WORK ORDER:
Once you have read the listing below, write all of it out again exactly.

DATASET EXCERPTS:
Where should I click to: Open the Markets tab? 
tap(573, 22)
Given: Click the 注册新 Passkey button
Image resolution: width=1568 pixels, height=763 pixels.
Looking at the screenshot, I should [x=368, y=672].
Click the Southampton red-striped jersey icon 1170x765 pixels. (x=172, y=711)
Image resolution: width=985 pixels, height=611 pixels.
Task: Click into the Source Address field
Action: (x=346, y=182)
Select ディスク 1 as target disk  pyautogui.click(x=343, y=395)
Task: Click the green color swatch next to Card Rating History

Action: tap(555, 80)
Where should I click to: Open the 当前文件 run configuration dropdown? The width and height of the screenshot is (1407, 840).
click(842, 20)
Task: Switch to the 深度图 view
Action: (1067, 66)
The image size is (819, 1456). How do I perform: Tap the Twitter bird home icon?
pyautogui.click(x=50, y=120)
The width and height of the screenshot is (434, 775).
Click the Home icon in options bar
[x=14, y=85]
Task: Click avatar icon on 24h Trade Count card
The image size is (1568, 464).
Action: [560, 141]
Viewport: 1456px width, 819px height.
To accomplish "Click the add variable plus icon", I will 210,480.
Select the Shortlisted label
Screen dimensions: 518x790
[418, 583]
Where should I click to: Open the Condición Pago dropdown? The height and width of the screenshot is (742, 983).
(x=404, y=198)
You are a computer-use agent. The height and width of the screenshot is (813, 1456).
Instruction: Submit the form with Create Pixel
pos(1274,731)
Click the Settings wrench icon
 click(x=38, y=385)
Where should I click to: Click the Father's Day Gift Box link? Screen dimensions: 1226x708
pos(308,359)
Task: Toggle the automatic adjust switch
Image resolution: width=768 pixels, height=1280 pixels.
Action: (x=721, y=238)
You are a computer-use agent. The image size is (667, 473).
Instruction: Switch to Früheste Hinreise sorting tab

FINISHED TASK:
Where should I click to: Open the Markets tab? 
tap(573, 22)
Given: Click the 注册新 Passkey button
Image resolution: width=1568 pixels, height=763 pixels.
Looking at the screenshot, I should [x=368, y=672].
Click the Southampton red-striped jersey icon 1170x765 pixels. (x=172, y=711)
Image resolution: width=985 pixels, height=611 pixels.
Task: Click into the Source Address field
Action: (x=346, y=182)
Select ディスク 1 as target disk  pyautogui.click(x=343, y=395)
Task: Click the green color swatch next to Card Rating History

Action: tap(555, 80)
Where should I click to: Open the 当前文件 run configuration dropdown? The width and height of the screenshot is (1407, 840).
click(842, 20)
Task: Switch to the 深度图 view
Action: (1067, 66)
The image size is (819, 1456). How do I perform: Tap the Twitter bird home icon?
pyautogui.click(x=50, y=120)
The width and height of the screenshot is (434, 775).
Click the Home icon in options bar
[x=14, y=85]
Task: Click avatar icon on 24h Trade Count card
The image size is (1568, 464).
Action: [560, 141]
Viewport: 1456px width, 819px height.
To accomplish "Click the add variable plus icon", I will 210,480.
Select the Shortlisted label
Screen dimensions: 518x790
[418, 583]
Where should I click to: Open the Condición Pago dropdown? The height and width of the screenshot is (742, 983).
(x=404, y=198)
You are a computer-use agent. The height and width of the screenshot is (813, 1456).
Instruction: Submit the form with Create Pixel
pos(1274,731)
Click the Settings wrench icon
 click(x=38, y=385)
Where should I click to: Click the Father's Day Gift Box link? Screen dimensions: 1226x708
pos(308,359)
Task: Toggle the automatic adjust switch
Image resolution: width=768 pixels, height=1280 pixels.
Action: (x=721, y=238)
You are a computer-use agent. The image size is (667, 473).
Instruction: Switch to Früheste Hinreise sorting tab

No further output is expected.